Pengunduran diri pasukan Israel dari selatan Gaza akhir pekan lalu memungkinkan beberapa warga Palestina kembali ke kota Khan Younis dan memeriksa rumah mereka. Namun, setelah pertempuran sengit selama berbulan-bulan dan pengeboman Israel, beberapa dari mereka hanya menemukan kehancuran.
“Ketika saya melihat pemandangan itu, saya tidak tahan,” kata Dr. Ahmad al-Farra, yang kembali pada hari Minggu untuk menemukan vila tiga lantai keluarganya yang menjadi tumpukan reruntuhan, dikelilingi oleh beberapa pohon yang masih berdiri di taman yang dulu hijau.
“Saya benar-benar roboh dan hampir pingsan,” katanya dalam panggilan telepon pada hari Senin, menambahkan bahwa istrinya dan dua putrinya remaja menangis ketika melihat sisa rumah mereka.
“Saya bekerja selama 20 tahun untuk membangun rumah ini,” kata Dr. al-Farra, 54 tahun, yang menjalankan ruang rawat anak di Rumah Sakit Nasser sebelum keluarganya melarikan diri ke selatan Rafah pada bulan Januari. “Anda membangun rumah langkah demi langkah, batu demi batu.”
“Dan pada akhirnya,” tambahnya, “dengan menekan tombol, rumah itu dihancurkan menjadi reruntuhan.”
Sisa Khan Younis “tidak dikenali,” kata Dr. al-Farra. Sebagian besar bangunan dan rumah benar-benar hancur, sebagian hancur atau terbakar, dan jalanan telah diratakan dengan buldoser. “Khan Younis dihancurkan seperti zaman Perang Dunia II atau bahkan lebih buruk,” katanya.
Dr. al-Farra mengatakan “banyak, banyak orang” telah kembali ke Khan Younis pada hari Minggu. Dia segera menyadari bahwa tinggal di rumahnya bukanlah pilihan. Tetapi seperti banyak warga Gaza lainnya yang tinggal di Rafah, dia mengatakan bahwa segera berencana untuk memindahkan tenda keluarganya ke suatu tempat di Khan Younis. Dia dan yang lainnya takut dengan janji Israel untuk mengirim pasukan darat ke Rafah untuk mengejar pemimpin dan pejuang Hamas, invasi yang banyak diyakini akan terjadi setelah berakhirnya bulan Ramadan minggu ini.

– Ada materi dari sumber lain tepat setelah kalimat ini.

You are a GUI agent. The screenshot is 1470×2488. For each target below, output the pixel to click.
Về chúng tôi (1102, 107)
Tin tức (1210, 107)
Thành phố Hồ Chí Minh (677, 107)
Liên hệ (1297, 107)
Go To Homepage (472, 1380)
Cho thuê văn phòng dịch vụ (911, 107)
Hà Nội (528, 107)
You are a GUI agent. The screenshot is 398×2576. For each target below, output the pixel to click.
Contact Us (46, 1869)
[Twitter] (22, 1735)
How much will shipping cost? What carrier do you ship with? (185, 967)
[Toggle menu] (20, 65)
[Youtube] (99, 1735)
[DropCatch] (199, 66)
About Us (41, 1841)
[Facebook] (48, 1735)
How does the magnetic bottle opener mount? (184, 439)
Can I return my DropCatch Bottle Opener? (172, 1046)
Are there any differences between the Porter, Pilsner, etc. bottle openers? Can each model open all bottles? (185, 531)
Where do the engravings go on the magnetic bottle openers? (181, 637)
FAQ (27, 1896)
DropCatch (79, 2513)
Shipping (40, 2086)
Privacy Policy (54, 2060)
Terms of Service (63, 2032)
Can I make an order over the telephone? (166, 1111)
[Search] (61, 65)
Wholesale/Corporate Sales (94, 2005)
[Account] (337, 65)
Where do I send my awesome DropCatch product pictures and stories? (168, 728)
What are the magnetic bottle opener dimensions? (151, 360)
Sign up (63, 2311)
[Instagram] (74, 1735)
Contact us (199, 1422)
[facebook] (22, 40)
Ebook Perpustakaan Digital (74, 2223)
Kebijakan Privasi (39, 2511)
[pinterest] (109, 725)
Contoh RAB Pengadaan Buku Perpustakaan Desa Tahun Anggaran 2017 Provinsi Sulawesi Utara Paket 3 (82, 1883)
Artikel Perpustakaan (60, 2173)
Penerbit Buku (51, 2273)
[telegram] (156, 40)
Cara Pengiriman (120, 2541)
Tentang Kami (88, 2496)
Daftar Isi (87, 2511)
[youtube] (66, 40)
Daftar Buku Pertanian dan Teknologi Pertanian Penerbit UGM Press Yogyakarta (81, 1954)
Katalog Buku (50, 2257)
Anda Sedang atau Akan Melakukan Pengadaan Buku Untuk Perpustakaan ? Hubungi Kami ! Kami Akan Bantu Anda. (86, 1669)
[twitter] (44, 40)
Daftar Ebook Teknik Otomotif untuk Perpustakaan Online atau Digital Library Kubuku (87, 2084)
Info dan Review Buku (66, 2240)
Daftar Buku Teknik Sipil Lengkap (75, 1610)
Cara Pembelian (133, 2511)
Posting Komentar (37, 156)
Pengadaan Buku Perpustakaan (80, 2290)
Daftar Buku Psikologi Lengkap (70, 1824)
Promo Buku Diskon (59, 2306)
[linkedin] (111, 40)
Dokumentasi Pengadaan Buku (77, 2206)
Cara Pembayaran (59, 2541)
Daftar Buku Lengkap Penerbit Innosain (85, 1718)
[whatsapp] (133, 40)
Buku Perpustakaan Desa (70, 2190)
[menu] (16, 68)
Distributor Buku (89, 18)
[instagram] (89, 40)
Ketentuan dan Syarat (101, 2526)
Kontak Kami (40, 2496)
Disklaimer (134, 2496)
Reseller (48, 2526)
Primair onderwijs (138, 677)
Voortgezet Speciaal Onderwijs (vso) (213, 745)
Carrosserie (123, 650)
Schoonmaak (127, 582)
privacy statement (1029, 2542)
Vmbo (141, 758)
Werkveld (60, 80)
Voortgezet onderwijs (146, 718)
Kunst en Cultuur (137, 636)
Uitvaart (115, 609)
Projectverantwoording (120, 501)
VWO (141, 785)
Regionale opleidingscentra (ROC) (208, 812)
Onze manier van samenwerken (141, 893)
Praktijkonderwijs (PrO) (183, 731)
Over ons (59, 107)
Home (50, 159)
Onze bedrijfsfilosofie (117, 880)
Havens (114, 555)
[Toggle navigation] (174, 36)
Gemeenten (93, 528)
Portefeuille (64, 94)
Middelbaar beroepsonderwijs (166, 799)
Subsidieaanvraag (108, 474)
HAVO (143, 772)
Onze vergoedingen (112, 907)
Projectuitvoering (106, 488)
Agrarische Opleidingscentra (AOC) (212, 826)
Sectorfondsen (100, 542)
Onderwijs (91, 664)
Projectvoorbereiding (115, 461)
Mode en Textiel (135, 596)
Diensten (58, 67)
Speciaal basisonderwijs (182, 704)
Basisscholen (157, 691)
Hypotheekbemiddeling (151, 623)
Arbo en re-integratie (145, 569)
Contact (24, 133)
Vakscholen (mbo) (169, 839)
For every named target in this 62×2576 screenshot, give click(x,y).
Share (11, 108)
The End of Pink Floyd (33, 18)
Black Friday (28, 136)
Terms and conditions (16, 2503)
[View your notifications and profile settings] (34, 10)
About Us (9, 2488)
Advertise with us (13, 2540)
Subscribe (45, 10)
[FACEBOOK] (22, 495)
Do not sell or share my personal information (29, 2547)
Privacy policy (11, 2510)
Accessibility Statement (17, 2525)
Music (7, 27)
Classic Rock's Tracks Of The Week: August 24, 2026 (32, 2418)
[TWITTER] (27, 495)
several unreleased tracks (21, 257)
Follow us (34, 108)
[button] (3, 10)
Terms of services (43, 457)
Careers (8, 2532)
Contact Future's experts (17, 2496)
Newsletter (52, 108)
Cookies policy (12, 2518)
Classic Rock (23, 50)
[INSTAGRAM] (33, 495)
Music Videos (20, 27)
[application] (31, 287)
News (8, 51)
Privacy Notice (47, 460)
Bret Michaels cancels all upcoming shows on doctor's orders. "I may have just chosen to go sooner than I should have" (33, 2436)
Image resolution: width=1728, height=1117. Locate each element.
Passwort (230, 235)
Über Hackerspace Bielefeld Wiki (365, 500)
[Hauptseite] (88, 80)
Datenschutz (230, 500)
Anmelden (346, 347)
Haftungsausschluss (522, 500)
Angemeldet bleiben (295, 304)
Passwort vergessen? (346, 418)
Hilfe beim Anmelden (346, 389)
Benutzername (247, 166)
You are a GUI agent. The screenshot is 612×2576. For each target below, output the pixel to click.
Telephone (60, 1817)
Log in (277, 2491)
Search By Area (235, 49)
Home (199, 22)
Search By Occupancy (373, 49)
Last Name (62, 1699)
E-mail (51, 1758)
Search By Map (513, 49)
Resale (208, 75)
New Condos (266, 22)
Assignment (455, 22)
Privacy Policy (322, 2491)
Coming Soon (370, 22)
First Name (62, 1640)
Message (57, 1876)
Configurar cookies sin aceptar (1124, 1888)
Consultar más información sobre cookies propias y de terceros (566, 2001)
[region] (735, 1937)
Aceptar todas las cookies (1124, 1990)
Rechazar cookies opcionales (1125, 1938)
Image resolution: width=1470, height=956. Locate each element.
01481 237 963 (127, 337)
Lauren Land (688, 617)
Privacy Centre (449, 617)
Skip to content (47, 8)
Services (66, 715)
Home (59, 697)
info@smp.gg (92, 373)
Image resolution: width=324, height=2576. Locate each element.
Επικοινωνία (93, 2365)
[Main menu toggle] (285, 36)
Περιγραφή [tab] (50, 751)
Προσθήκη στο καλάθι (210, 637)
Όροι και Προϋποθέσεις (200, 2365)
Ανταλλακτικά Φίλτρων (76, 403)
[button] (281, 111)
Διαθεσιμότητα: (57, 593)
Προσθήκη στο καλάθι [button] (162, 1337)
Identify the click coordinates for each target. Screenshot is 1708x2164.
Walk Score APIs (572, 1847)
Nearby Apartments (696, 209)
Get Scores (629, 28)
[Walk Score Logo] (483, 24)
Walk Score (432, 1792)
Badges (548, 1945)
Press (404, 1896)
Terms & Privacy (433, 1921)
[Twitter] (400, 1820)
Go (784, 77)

“Mimpi seluruh keluarga telah lenyap ke udara,” kata Dr. al-Farra. “Kemana kita akan pergi sekarang? Akankah kami menghabiskan sisa hidup kami tinggal di tenda?”
Nima Abu Azoum, 45 tahun, mengatakan keluarganya berencana untuk kembali ke Khan Younis dari Rafah minggu ini – perjalanan sekitar enam mil yang dilakukan oleh orang-orang dengan berjalan kaki, gerobak keledai, atau, dalam kasus yang jarang, dengan mobil. Tetapi dia mengatakan bahwa kedatangan di rumah yang dinantikan dengan sabar tidak akan menjadi seperti yang mereka impikan sejak mengungsi ke Rafah pada awal perang.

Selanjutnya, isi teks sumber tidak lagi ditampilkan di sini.